§ **Work instructions**: Render the material from the line containing "Screen dimensions: 1852x1161" through the end as a numbered list, skipping any blank lines. Leave the pictures out of your answer.

Items from a data source:

** Begin **

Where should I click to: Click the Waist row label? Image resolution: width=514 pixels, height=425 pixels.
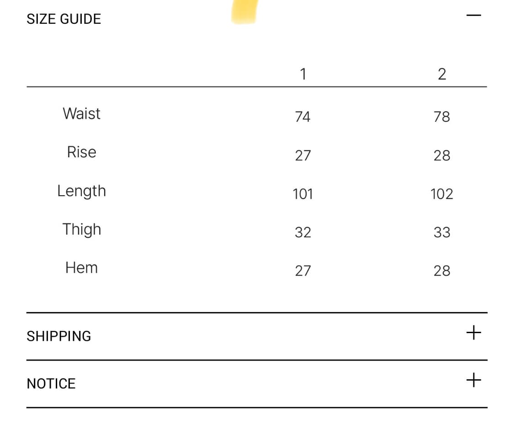(81, 113)
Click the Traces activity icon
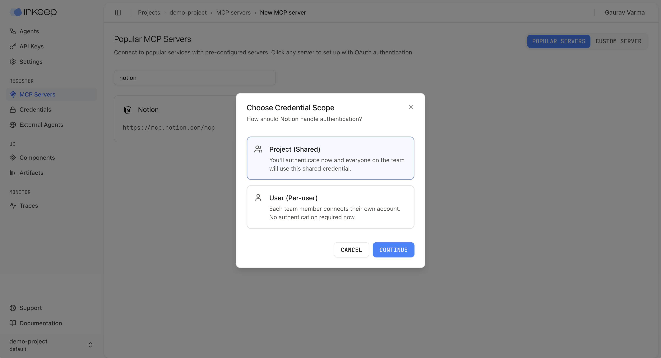The image size is (661, 358). click(13, 206)
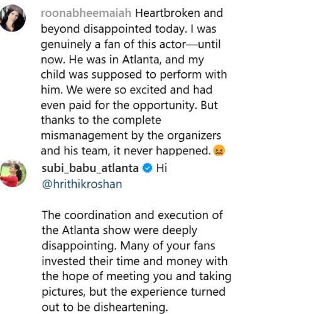Viewport: 314px width, 314px height.
Task: Open the @hrithikroshan mention link
Action: pyautogui.click(x=82, y=185)
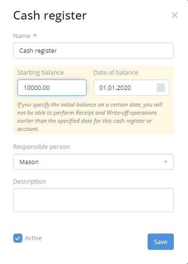Image resolution: width=188 pixels, height=264 pixels.
Task: Click into the Starting balance field
Action: pos(52,88)
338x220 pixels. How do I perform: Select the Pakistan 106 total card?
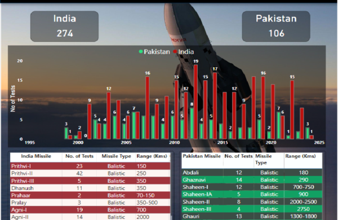point(276,26)
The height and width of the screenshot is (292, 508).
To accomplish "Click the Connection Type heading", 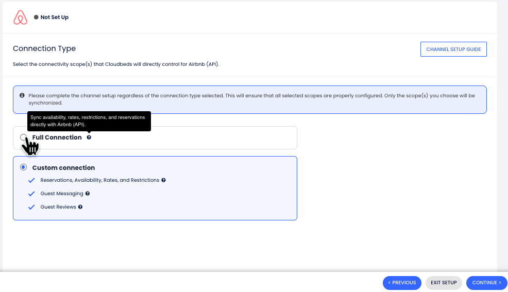I will tap(44, 48).
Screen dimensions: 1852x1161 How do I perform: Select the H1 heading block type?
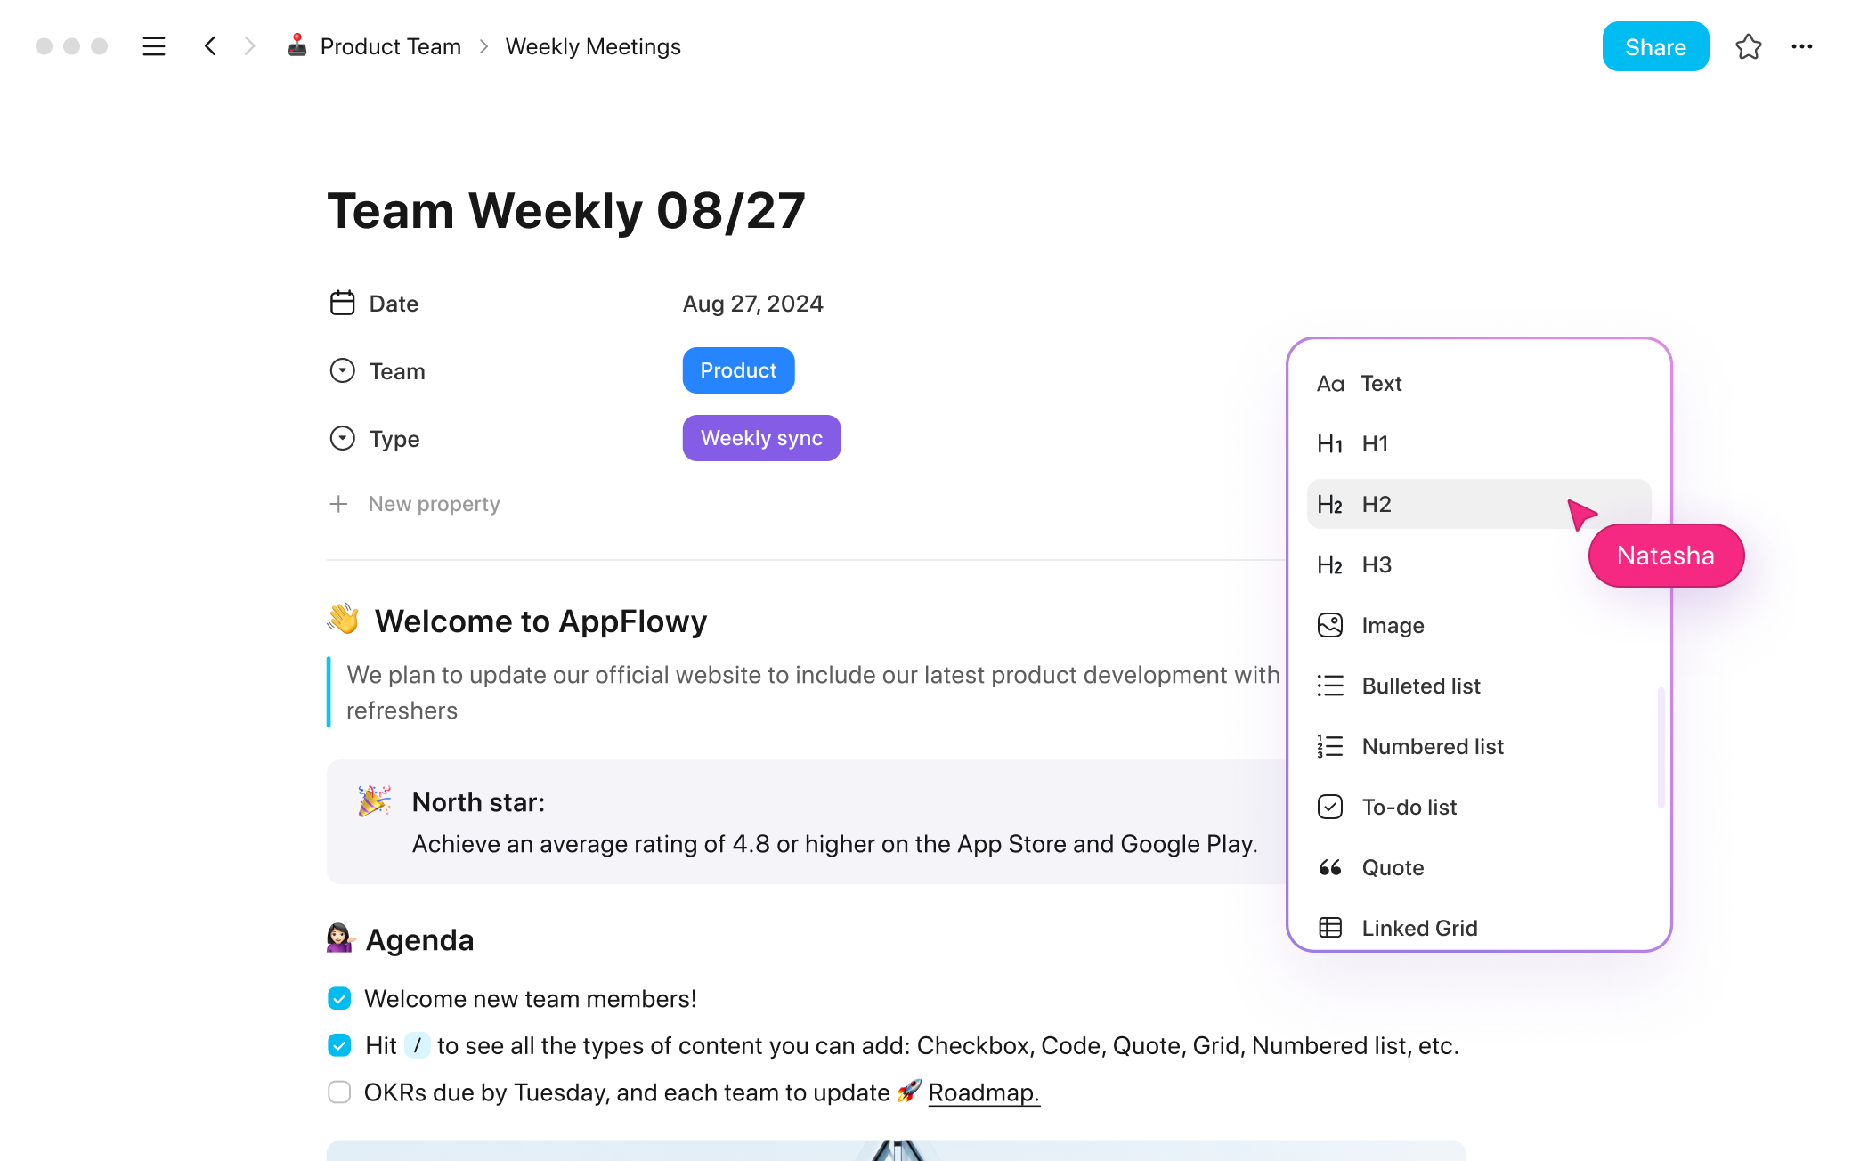[x=1376, y=444]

** End **

§ **Expected answer**:
1. Screen dimensions: 1852x1161 How do I perform: Select the H1 heading block type?
2. [x=1376, y=444]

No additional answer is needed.